Luas Lahan Kritis di Hulu Sungai Citarum Capai 8.000 Hektare

Lahan kritis tersebut berada di area Perhutani dan perkebunan.

Rep: Muhammad Fauzi Ridwan/ Red: Andri Saubani
[ilustrasi] Satuan Tugas Citarum Harum melakukan pembersihan sungai Citarum, Kecamatan Bojongsoang, Kabupaten Bandung, Rabu (26/9).
Foto: MJ07
[ilustrasi] Satuan Tugas Citarum Harum melakukan pembersihan sungai Citarum, Kecamatan Bojongsoang, Kabupaten Bandung, Rabu (26/9).

REPUBLIKA.CO.ID, SOREANG -- Komando Sektor Pembibitan di wilayah hulu sungai Citarum mengungkapkan, lahan yang berpotensi kritis di daerah aliran sungai (DAS) Citarum kurang lebih mencapai 200 ribu hektare. Sedangkan lahan yang agak kritis mencapai 166 ribu lebih hektare, lahan kritis 76 ribu hektar dan sebanyak 2 ribu hektare lebih dalam kondisi sangat kritis.

Komandan Sektor Pembibitan Citarum Harum, Letkol Infanteri Choirul Anam mengungkapkan saat ini lahan kritis yang berada di wilayah hulu Sungai Citarum dan berada di empat desa yaitu Desa Cibereum, Tarumajaya, Cikembang dan Cihawuk mencapai kurang lebih 8.000 hektare. Lahan tersebut berada di area Perhutani dan perkebunan. Sementara sebagian kecil hak milik.

“Lahan kritis (8.000 hektar) kondisinya sudah parah, hanya dua pohon dan 95 persen ditanam sayuran,” ujarnya kepada Republika, Ahad (11/11). Menurutnya, kerusakan terjadi karena adanya perambahan hutan yang dilakukan oleh masyarakat. Mereka melakukan itu karena katanya faktor ekonomi.

Dirinya mengungkapkan jika 60 persen di wilayah hulu Sungai Citarum merupakan lahan Perhutani. Kemudian sekitar 30 persen merupakan milik perkebunan PTPN VIII serta 10 persen merupakan milik masyarakat.
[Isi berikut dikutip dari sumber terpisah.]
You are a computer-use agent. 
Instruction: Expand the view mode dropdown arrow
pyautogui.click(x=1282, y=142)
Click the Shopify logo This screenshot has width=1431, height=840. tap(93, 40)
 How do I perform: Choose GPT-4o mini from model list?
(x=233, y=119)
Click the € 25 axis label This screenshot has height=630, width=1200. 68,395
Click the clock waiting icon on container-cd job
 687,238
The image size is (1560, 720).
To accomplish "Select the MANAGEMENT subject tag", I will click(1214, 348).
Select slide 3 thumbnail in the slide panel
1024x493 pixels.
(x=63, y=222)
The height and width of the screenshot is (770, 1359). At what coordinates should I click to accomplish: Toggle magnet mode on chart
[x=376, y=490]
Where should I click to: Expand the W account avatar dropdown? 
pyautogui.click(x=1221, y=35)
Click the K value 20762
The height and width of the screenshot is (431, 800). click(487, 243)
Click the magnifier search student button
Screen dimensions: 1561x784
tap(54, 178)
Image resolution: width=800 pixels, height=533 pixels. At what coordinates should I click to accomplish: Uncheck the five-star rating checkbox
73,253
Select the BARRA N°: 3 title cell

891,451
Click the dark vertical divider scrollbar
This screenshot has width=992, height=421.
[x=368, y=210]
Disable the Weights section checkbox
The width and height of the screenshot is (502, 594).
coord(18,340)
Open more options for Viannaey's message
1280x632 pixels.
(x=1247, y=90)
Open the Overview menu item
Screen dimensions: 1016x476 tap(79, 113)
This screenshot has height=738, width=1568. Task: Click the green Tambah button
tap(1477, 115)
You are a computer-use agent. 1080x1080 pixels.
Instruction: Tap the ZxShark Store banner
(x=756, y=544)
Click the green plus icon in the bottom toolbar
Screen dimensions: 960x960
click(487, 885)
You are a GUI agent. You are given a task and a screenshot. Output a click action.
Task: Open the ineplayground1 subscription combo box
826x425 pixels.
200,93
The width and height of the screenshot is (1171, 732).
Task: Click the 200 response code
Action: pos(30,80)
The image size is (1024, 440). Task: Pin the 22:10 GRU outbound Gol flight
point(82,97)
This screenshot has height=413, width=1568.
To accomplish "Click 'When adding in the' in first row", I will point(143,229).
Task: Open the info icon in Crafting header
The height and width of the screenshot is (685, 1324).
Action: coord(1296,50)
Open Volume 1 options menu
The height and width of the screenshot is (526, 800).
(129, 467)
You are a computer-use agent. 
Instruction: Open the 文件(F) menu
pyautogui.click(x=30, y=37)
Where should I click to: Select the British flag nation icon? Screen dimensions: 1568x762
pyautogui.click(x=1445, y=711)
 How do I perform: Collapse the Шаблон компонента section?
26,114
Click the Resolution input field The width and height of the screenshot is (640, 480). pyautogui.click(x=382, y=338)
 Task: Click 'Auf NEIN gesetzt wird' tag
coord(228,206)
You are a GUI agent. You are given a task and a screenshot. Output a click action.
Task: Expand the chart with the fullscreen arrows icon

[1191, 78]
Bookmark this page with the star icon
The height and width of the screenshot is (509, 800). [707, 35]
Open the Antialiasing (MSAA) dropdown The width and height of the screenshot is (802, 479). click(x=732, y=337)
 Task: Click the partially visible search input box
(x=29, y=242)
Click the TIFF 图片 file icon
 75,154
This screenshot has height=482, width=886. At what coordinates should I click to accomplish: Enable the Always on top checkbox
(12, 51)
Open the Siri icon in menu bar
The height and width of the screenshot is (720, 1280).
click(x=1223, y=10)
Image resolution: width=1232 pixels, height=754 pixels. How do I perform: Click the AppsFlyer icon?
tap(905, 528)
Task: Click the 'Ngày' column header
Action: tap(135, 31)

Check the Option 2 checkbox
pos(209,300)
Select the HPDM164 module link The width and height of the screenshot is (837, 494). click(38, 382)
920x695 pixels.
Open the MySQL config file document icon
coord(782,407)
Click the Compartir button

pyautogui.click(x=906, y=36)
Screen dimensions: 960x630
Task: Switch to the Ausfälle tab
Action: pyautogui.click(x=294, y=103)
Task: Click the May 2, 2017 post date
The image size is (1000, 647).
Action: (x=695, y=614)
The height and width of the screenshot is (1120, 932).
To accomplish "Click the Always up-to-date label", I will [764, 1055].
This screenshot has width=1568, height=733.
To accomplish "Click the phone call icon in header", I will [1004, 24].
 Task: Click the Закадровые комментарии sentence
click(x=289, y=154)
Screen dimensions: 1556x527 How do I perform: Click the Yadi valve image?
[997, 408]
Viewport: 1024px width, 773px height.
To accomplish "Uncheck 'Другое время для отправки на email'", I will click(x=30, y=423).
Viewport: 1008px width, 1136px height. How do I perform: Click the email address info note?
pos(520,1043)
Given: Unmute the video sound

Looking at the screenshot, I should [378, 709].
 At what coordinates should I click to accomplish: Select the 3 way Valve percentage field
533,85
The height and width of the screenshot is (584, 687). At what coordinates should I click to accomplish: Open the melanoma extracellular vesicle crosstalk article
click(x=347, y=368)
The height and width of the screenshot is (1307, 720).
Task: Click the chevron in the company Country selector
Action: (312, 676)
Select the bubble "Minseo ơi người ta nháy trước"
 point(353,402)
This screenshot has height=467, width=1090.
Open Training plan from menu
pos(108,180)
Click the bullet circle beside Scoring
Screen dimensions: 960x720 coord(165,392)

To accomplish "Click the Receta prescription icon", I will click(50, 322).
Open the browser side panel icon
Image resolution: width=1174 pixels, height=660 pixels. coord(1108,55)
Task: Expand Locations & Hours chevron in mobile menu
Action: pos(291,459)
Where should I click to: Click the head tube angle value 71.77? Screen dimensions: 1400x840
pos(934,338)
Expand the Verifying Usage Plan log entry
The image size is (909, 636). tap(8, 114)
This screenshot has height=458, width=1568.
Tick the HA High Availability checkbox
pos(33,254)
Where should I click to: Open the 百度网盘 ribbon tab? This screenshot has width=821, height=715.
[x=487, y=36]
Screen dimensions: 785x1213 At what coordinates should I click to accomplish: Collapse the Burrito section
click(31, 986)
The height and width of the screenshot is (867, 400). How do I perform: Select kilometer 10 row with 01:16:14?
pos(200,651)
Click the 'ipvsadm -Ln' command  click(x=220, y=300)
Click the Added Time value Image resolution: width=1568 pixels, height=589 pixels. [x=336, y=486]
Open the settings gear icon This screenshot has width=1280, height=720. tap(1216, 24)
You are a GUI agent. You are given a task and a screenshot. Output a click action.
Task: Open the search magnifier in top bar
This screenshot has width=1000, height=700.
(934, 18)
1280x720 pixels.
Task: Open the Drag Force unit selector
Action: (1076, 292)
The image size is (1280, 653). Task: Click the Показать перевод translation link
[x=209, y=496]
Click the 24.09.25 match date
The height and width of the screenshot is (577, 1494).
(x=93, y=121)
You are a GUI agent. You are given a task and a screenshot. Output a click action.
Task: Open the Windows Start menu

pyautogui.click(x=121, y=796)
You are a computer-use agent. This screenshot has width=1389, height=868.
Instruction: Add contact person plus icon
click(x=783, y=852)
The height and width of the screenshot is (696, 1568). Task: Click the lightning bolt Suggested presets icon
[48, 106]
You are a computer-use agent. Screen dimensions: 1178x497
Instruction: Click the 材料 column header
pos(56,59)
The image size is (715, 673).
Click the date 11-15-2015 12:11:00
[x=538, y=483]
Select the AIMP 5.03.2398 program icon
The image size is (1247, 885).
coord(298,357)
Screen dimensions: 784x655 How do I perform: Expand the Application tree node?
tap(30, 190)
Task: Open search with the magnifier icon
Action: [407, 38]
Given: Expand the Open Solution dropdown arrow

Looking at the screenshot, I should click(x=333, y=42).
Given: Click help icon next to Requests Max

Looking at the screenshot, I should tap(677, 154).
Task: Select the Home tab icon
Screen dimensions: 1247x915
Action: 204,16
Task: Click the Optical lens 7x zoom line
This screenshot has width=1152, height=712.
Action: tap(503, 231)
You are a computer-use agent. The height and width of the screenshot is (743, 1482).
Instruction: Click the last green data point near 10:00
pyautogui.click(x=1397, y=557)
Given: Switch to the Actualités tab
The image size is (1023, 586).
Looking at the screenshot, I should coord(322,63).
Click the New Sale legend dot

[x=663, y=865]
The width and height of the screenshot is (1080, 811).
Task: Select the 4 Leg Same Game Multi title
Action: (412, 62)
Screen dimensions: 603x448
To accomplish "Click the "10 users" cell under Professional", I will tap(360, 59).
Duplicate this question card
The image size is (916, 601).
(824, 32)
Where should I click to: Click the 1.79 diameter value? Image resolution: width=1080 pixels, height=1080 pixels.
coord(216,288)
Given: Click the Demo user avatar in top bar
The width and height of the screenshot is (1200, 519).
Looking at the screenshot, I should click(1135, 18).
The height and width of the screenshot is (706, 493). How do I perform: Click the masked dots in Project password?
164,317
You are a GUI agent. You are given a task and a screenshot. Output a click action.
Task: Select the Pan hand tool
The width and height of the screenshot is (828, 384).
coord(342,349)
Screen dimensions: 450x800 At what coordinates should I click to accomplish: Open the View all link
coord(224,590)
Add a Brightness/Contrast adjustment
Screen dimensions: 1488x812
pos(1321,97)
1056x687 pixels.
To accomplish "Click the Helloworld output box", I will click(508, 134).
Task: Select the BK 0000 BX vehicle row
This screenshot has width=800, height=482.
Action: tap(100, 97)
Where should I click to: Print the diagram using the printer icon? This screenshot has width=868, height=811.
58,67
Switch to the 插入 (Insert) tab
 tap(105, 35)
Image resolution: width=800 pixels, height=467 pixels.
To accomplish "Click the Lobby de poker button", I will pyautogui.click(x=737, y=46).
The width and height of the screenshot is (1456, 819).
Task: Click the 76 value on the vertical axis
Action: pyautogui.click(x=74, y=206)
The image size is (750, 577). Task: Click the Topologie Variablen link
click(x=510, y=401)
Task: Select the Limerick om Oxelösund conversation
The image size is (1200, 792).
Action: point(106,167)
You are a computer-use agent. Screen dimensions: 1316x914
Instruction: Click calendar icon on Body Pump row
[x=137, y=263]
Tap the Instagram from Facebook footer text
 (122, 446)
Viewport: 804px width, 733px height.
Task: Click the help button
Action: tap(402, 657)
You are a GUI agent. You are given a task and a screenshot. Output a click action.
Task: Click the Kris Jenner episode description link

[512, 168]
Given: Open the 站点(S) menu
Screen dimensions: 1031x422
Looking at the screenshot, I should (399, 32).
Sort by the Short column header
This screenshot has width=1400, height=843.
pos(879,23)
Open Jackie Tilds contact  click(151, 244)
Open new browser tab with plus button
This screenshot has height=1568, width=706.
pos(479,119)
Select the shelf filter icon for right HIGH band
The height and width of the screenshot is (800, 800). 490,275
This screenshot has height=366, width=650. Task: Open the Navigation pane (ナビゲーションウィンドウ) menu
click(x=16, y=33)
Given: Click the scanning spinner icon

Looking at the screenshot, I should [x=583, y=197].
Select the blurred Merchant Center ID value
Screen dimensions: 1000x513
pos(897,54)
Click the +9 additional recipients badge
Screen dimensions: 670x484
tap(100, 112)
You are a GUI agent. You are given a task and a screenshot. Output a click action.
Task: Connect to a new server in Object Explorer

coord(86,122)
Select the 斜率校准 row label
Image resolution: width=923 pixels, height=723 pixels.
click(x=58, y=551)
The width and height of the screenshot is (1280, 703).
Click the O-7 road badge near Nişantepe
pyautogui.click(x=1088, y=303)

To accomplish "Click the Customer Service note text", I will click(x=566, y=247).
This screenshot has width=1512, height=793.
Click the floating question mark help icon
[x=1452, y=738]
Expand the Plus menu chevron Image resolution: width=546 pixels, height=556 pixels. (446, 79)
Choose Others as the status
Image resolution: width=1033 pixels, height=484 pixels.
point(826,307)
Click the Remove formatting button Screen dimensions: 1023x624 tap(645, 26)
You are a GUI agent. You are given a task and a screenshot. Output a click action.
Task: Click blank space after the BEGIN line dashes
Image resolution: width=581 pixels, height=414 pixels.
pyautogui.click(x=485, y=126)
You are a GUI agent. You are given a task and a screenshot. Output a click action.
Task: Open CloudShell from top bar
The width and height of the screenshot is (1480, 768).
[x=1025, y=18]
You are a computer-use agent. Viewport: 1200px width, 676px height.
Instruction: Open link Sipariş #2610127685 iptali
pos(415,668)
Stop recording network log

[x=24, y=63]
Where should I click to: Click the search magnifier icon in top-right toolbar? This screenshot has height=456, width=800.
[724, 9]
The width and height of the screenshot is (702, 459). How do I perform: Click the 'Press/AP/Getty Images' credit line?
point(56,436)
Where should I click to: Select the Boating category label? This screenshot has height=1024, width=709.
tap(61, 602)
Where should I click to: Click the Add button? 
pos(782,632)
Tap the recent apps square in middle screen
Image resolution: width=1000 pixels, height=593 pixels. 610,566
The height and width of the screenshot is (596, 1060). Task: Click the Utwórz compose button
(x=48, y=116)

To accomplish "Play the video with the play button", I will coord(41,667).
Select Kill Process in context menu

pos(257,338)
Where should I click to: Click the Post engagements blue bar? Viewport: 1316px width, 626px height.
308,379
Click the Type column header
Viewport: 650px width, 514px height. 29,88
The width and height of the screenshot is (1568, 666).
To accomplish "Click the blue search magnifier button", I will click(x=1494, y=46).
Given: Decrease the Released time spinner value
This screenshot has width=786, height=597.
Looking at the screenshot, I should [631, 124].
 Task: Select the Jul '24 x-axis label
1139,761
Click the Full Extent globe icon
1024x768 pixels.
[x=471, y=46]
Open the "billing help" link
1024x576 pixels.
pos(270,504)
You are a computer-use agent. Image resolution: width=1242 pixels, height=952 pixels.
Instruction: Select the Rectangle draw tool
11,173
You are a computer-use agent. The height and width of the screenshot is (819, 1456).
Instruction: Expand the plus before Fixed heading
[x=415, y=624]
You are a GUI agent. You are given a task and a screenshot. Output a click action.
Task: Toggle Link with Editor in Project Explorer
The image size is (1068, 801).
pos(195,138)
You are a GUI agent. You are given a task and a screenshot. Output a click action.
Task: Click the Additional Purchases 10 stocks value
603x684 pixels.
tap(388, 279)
Sedangkan, 95 persen masyarakat di empat desa tersebut berprofesi sebagai petani dan 5 persen lainnya adalah profesi lain.

“Lahan Perhutani dan Perkebunan yang sudah dirambah masyarakat,” katanya.

Choirul mengungkapkan, bahwa lahan-lahan tersebut merupakan sumber penghidupan petani. Kemudian, kepemilikan lahan pertanian sempit dan peluang usaha di luar pertanian masih sedikit.

Ia menuturkan, untuk mengurangi risiko bencana dan melakukan upaya pemulihan, pihaknya akan fokus menanam tanaman keras serta tegakan pohon di 720 hektare lahan terlebih dahulu. Menurutnya, saat ini sudah terdapat 1,4 juta benih yang tengah dibibitkan dan akan ditanam dilahan tersebut.

“Sudah ada 1,4 juta (benih) itu tidak dari mana-mana, kita membibitkan sendiri dan ada banyak jenis serta bersertifikat. Akan kita gelarkan ke seluruh jajaran baik di hulu dan dihilirnya,” ungkapnya. Choirul mengatakan pada satu hektar lahan akan ditanam 1.250 benih pohon serta 625 tegakan pohon keras.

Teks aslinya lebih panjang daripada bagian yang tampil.